Jedna z mutacji wykrytych w wariancie z Nowego Jorku to ta sama mutacja, którą wykryto po raz pierwszy w tzw. południowoafrykańskim wariancie koronawirusa (wariant B.1.351). Mutacja E484K sprawia, że wobec wariantu mniej skuteczne są dostępne obecnie szczepionki na COVID-19.
Badacze z Columbia University Medical Center wskazują, że z ich ustaleń wynika, iż od końca grudnia do połowy lutego liczba wykrywanych przez nich zakażeń nowym wariantem - określonym jako B.1.526 - wzrosła o 12,7 proc.

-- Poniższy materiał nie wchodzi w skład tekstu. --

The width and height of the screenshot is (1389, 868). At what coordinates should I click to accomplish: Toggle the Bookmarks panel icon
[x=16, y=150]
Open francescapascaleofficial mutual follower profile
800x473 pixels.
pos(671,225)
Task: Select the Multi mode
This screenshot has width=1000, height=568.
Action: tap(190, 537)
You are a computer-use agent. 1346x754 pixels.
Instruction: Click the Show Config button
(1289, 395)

"Ten nowy wariant rozprzestrzeniał się wśród naszych pacjentów w ostatnich kilku tygodniach" - piszą badacze z Columbia University Medical Center, których pracami kieruje dr David Ho.
Badacze zwracają przy tym uwagę, że mutację E484K wykryto już w co najmniej 59 różnych wariantach koronawirusa co oznacza, że mutacja ta pojawia się niezależnie w różnych miejscach USA i na świecie w ramach procesu znanego w biologii jako konwergencja - czyli pojawianie się u niezwiązanych ze sobą organizmów żywych podobnych cech w odpowiedzi na podobne lub takie same wymagania środowiskowe.
Wariant B.1.526 w Nowym Jorku zidentyfikował też zespół badaczy z California Institute of Technology.